In an attempt to determine whether the parties to a collective bargaining contract have excluded certain issues from the arbitration procedure courts have attempted to distinguish between substantial and procedural arbitrability. The former concept is concerned with the question of whether the parties have contractually agreed to submit the issue to arbitration. It is generally held that this issue must be decided by the courts because a party may not be compelled to arbitrate an issue unless there was contractual consent. International Union, United Auto Aerospace and Agricultural Implement Workers of America v. Folding Carrier Corporation, a Division of Unarco Industries, Inc., 422 F.2d 47, 49. In contrast, the concept of procedural arbitrability encompasses the question of whether a grievance procedure applies to a particular dispute and whether the parties have followed or excused the particular procedure.

As a general rule, the arbitrator is called upon to decide questions of procedural arbitrability. Id. Despite the use of these concepts by the courts, the Supreme Court has recognized that labor disputes cannot always be broken down into their substantive or procedural aspects; “questions concerning the procedural prerequisites to arbitration do not arise in a vacuum.” John Wiley & Sons v. Livingston, 376 U.S. at 558, 84 S.Ct. at 918. Therefore, these concepts cannot be applied in an absolutist fashion, nor do the concepts necessarily provide a workable analysis.
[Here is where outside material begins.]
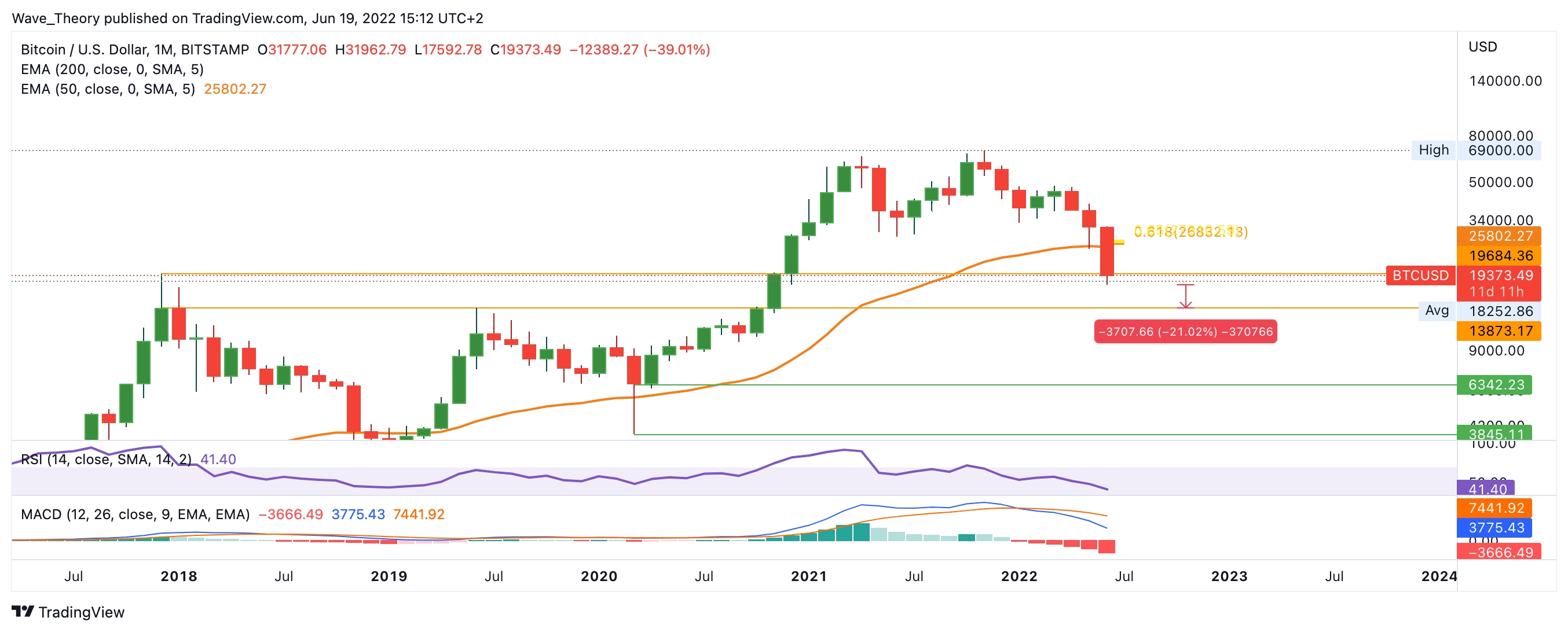The width and height of the screenshot is (1568, 632).
Task: Select the EMA 50 indicator legend
Action: tap(108, 89)

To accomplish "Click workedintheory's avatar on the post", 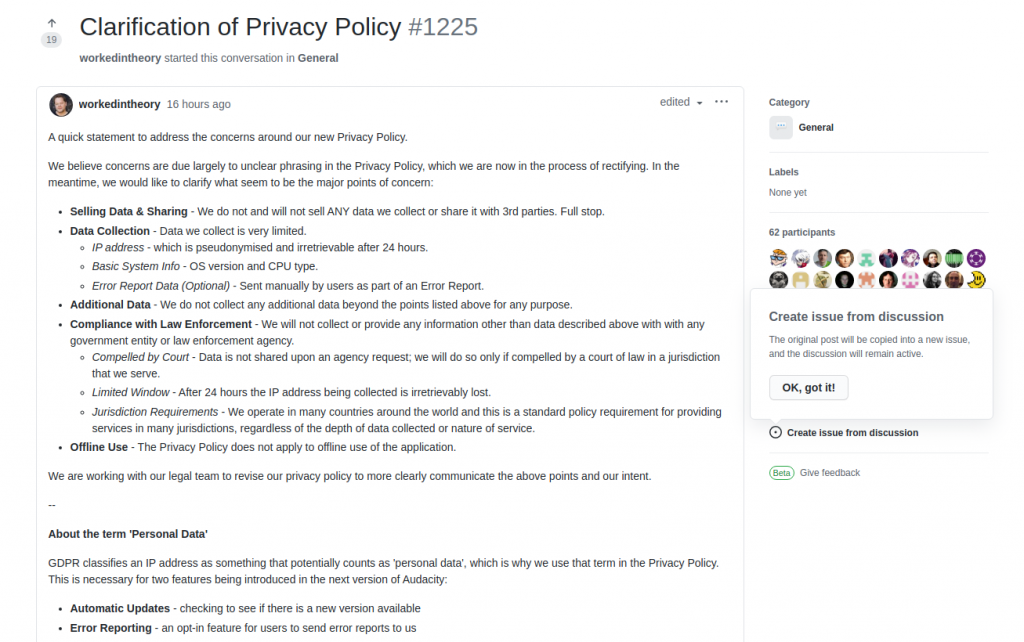I will point(61,104).
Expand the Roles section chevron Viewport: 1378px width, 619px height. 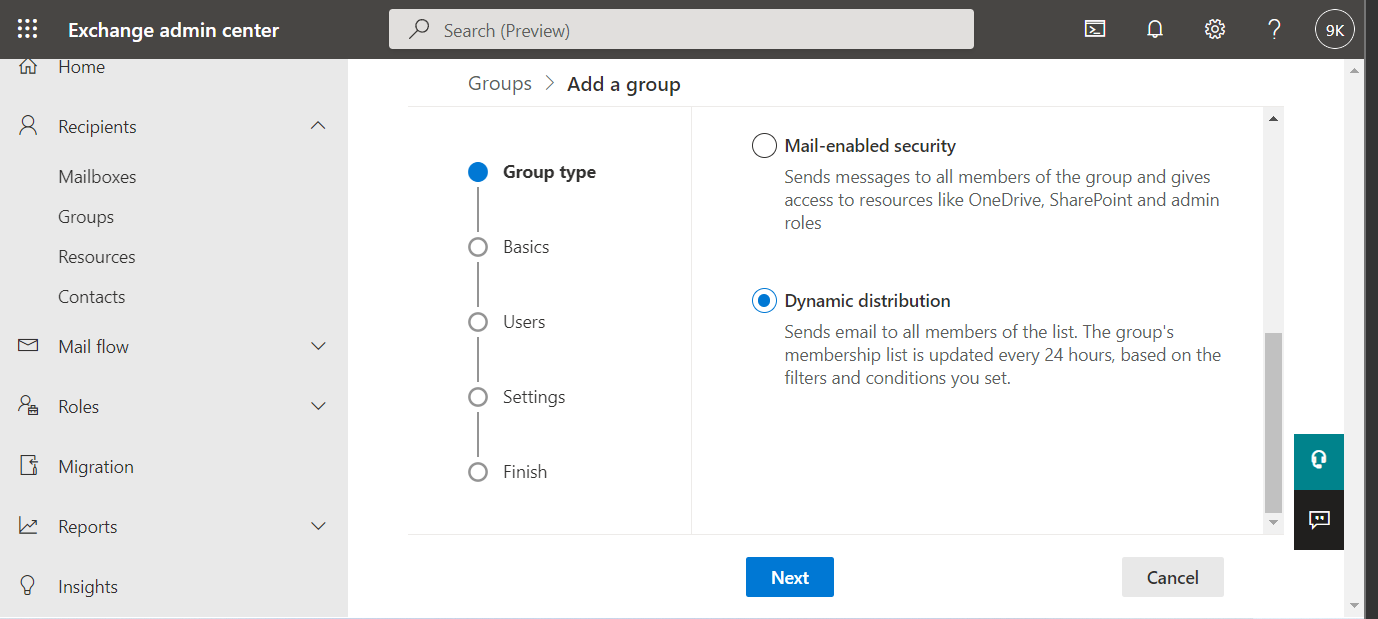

The essential inquiry when determining the arbitrability of an issue should be the intent of the parties to the contract.

Applying these principles to the present dispute, the first step in the analysis is to interpret the collective bargaining contract and ascertain the intent of the parties. In Article III, Section 3 of the agreement, the parties explicitly provide that complaints concerning layoff or discharge of members of the Union “be filed in writing with the Company within five (5) working days from the date of notice of such layoff or discharge. Failure to present such grievance within such period shall constitute a bar to further action.” It is the opinion of this Court that it is obvious from this provision of the contract that the parties did not intend to commit every dispute to grievance and arbitration procedures. The existence of this language negates the conclusion that the parties regarded the requirement of filing a grievance with the company as a mere procedural formality to be dispensed with unilaterally. See Philadelphia Printing Pressmen’s Union v. International Paper Co., 648 F.2d 900 (3rd Cir. 1981). Therefore, requiring the defendant to submit the Craft discharge grievance to the grievance procedures provided in the agreement would be in contravention of the plain language of the agreement and the intent of the parties to the contract. Therefore, plaintiff’s request for an order requiring the defendant to submit the discharge grievance to the grievance procedures described in the Collective Bargaining Agreement will be denied.

Accordingly, judgment will be entered for the defendant.